Serangan Terus Berulang, PSHK: Negara Belum Serius Lindungi Pembela HAM
Utama

Serangan Terus Berulang, PSHK: Negara Belum Serius Lindungi Pembela HAM

Secara umum regulasi yang ada di level nasional dan internasional sudah mengatur perlindungan terhadap pembela HAM.

Ady Thea DA
Bacaan 4 Menit
Diskusi daring bertema ‘Judicial Harassment dan Masa Depan Pelindungan Pembela HAM’, Jumat (15/12/2023). Foto: Tangkapan layar youtube
Diskusi daring bertema ‘Judicial Harassment dan Masa Depan Pelindungan Pembela HAM’, Jumat (15/12/2023). Foto: Tangkapan layar youtube

Ruang gerak masyarakat sipil di Indonesia dalam beberapa tahun terakhir dinilai mengalami penyempitan. Kebebasan berpendapat dan berekspresi dalam kurun belakangan tahun terakhir terkekang. Penggunaan intrumen hukum kerap dijadikan ‘senjata’ menekan kebebasan berpendapat dan berekpresi.

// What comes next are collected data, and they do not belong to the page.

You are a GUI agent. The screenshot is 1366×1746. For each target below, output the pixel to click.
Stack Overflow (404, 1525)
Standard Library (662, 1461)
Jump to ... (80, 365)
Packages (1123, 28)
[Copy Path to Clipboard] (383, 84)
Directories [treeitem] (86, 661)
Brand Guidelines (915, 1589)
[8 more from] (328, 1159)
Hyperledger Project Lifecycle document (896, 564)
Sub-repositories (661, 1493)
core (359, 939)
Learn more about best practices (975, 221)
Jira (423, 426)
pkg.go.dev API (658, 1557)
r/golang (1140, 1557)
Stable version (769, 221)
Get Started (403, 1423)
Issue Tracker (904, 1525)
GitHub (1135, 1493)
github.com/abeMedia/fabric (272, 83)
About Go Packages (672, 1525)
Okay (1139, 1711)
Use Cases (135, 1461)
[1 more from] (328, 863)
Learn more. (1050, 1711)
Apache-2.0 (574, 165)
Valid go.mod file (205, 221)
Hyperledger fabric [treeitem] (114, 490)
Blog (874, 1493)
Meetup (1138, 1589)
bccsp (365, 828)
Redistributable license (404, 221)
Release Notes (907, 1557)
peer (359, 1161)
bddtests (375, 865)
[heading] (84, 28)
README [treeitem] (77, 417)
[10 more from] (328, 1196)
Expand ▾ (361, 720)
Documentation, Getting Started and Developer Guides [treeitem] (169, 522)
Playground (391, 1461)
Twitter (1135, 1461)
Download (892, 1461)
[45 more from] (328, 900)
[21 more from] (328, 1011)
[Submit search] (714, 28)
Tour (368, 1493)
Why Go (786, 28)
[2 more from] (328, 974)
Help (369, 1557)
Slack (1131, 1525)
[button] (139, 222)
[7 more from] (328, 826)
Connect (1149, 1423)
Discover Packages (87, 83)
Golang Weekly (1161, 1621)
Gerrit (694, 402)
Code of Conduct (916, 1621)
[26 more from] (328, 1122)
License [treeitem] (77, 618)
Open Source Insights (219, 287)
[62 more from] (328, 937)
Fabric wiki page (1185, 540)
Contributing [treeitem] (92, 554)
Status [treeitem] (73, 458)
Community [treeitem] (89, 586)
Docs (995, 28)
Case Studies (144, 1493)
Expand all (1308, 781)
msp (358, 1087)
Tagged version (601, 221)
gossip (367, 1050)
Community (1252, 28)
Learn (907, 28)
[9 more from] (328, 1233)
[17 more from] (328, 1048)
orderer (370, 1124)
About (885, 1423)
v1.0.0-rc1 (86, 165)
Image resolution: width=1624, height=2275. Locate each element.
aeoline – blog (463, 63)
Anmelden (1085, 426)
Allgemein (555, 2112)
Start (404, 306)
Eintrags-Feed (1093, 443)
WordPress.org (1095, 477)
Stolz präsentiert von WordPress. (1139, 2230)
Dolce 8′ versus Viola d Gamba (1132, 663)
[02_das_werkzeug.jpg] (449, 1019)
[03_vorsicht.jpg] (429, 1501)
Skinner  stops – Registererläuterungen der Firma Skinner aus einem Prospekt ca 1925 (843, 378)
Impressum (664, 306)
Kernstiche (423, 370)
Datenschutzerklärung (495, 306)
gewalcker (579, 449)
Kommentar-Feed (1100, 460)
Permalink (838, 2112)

Peneliti Pusat Studi Hukum dan Kebijakan (PSHK), Alviani Sabillah, mengatakan penyempitan kebebasan sipil itu bisa dilihat dari berbagai serangan yang menimpa kalangan masyarakat sipil terutama pembela hak asasi manusia (HAM). Mengutip data Amnesty International Indonesia periode Januari-Maret 2023 tercatat ada 127 serangan terhadap pembela HAM. Sebagian serangan itu diduga kuat melibatkan aktor negara seperti polisi, TNI, dan pejabat.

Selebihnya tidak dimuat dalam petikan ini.